• _Task requirements_:
Reproduce only the lines from the line containing "Click the 企业客户群发/客户群群发/朋友圈 box" to the end of the entries below, including both of those lines.

• _The records_:
=== Section Start ===
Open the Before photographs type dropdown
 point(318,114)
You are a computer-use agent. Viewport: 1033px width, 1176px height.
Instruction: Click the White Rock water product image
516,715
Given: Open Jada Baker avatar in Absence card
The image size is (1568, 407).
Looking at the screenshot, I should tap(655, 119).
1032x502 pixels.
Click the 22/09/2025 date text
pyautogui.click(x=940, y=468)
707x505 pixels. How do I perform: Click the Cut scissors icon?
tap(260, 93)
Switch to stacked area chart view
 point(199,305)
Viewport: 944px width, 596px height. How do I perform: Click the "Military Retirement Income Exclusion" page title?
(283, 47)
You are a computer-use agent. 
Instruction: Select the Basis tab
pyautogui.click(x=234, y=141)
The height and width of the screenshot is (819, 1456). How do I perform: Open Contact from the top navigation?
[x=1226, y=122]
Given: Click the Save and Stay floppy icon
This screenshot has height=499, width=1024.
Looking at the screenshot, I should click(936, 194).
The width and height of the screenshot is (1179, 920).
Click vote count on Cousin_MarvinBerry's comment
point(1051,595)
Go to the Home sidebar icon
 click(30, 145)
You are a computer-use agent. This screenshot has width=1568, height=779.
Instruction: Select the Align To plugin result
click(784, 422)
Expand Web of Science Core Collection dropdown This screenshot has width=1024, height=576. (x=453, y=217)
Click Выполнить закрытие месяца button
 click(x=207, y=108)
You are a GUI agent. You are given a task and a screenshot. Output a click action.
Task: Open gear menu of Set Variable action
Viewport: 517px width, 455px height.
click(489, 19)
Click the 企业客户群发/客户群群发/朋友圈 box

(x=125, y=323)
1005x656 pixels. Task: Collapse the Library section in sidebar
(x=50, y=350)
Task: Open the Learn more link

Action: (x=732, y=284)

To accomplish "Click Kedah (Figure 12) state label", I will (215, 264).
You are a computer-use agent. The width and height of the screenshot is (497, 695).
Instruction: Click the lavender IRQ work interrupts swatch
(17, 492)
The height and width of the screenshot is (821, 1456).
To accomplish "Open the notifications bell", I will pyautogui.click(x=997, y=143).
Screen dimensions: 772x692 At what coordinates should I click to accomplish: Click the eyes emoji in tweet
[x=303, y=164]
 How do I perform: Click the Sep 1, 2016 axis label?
=== Section End ===
• _Task response_:
Click the 企业客户群发/客户群群发/朋友圈 box

(x=125, y=323)
1005x656 pixels. Task: Collapse the Library section in sidebar
(x=50, y=350)
Task: Open the Learn more link

Action: (x=732, y=284)

To accomplish "Click Kedah (Figure 12) state label", I will (215, 264).
You are a computer-use agent. The width and height of the screenshot is (497, 695).
Instruction: Click the lavender IRQ work interrupts swatch
(17, 492)
The height and width of the screenshot is (821, 1456).
To accomplish "Open the notifications bell", I will pyautogui.click(x=997, y=143).
Screen dimensions: 772x692 At what coordinates should I click to accomplish: Click the eyes emoji in tweet
[x=303, y=164]
 How do I perform: Click the Sep 1, 2016 axis label?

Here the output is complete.